#### Provided records:
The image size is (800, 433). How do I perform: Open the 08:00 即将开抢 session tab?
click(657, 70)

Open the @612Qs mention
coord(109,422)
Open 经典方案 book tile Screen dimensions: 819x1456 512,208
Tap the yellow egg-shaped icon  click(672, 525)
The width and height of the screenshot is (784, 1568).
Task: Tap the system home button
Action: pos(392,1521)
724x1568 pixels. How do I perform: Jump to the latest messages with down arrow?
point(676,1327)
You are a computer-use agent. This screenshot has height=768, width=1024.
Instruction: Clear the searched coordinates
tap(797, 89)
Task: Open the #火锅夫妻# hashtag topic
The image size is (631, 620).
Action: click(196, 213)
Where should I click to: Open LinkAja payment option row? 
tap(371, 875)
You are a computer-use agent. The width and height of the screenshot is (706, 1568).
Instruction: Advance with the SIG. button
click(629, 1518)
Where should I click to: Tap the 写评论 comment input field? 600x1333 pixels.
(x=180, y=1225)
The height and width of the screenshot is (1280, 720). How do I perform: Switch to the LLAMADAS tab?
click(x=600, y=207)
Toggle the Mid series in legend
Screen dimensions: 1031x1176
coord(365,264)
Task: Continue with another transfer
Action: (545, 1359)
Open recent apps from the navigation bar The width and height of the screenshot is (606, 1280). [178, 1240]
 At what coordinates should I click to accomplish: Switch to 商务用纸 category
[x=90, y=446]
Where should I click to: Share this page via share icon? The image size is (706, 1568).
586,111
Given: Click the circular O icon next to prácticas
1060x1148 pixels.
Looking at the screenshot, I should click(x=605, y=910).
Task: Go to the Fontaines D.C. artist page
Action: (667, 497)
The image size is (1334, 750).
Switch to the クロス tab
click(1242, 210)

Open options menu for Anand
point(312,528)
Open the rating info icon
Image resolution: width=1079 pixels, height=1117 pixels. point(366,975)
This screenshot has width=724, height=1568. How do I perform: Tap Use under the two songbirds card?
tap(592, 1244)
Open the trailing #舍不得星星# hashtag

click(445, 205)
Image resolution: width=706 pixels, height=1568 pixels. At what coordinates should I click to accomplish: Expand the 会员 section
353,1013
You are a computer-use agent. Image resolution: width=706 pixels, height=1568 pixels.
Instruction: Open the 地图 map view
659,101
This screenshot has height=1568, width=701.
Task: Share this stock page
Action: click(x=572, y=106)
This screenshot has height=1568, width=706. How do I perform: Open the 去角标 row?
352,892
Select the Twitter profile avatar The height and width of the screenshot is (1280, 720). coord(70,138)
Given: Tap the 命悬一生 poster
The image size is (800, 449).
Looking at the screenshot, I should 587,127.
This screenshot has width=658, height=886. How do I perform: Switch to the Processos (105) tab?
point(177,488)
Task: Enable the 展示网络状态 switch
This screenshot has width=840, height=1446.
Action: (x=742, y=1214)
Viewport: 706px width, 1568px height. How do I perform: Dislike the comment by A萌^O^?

#### Job:
Please reproduce every one of the records above verbatim, line for line, without changing anything.

#### Solution to this task:
The image size is (800, 433). How do I perform: Open the 08:00 即将开抢 session tab?
click(657, 70)

Open the @612Qs mention
coord(109,422)
Open 经典方案 book tile Screen dimensions: 819x1456 512,208
Tap the yellow egg-shaped icon  click(672, 525)
The width and height of the screenshot is (784, 1568).
Task: Tap the system home button
Action: pos(392,1521)
724x1568 pixels. How do I perform: Jump to the latest messages with down arrow?
point(676,1327)
You are a computer-use agent. This screenshot has height=768, width=1024.
Instruction: Clear the searched coordinates
tap(797, 89)
Task: Open the #火锅夫妻# hashtag topic
The image size is (631, 620).
Action: click(196, 213)
Where should I click to: Open LinkAja payment option row? 
tap(371, 875)
You are a computer-use agent. The width and height of the screenshot is (706, 1568).
Instruction: Advance with the SIG. button
click(629, 1518)
Where should I click to: Tap the 写评论 comment input field? 600x1333 pixels.
(x=180, y=1225)
The height and width of the screenshot is (1280, 720). How do I perform: Switch to the LLAMADAS tab?
click(x=600, y=207)
Toggle the Mid series in legend
Screen dimensions: 1031x1176
coord(365,264)
Task: Continue with another transfer
Action: (545, 1359)
Open recent apps from the navigation bar The width and height of the screenshot is (606, 1280). [178, 1240]
 At what coordinates should I click to accomplish: Switch to 商务用纸 category
[x=90, y=446]
Where should I click to: Share this page via share icon? The image size is (706, 1568).
586,111
Given: Click the circular O icon next to prácticas
1060x1148 pixels.
Looking at the screenshot, I should click(x=605, y=910).
Task: Go to the Fontaines D.C. artist page
Action: (667, 497)
The image size is (1334, 750).
Switch to the クロス tab
click(1242, 210)

Open options menu for Anand
point(312,528)
Open the rating info icon
Image resolution: width=1079 pixels, height=1117 pixels. point(366,975)
This screenshot has width=724, height=1568. How do I perform: Tap Use under the two songbirds card?
tap(592, 1244)
Open the trailing #舍不得星星# hashtag

click(445, 205)
Image resolution: width=706 pixels, height=1568 pixels. At what coordinates should I click to accomplish: Expand the 会员 section
353,1013
You are a computer-use agent. Image resolution: width=706 pixels, height=1568 pixels.
Instruction: Open the 地图 map view
659,101
This screenshot has height=1568, width=701.
Task: Share this stock page
Action: click(x=572, y=106)
This screenshot has height=1568, width=706. How do I perform: Open the 去角标 row?
352,892
Select the Twitter profile avatar The height and width of the screenshot is (1280, 720). coord(70,138)
Given: Tap the 命悬一生 poster
The image size is (800, 449).
Looking at the screenshot, I should 587,127.
This screenshot has width=658, height=886. How do I perform: Switch to the Processos (105) tab?
point(177,488)
Task: Enable the 展示网络状态 switch
This screenshot has width=840, height=1446.
Action: (x=742, y=1214)
Viewport: 706px width, 1568px height. How do I perform: Dislike the comment by A萌^O^?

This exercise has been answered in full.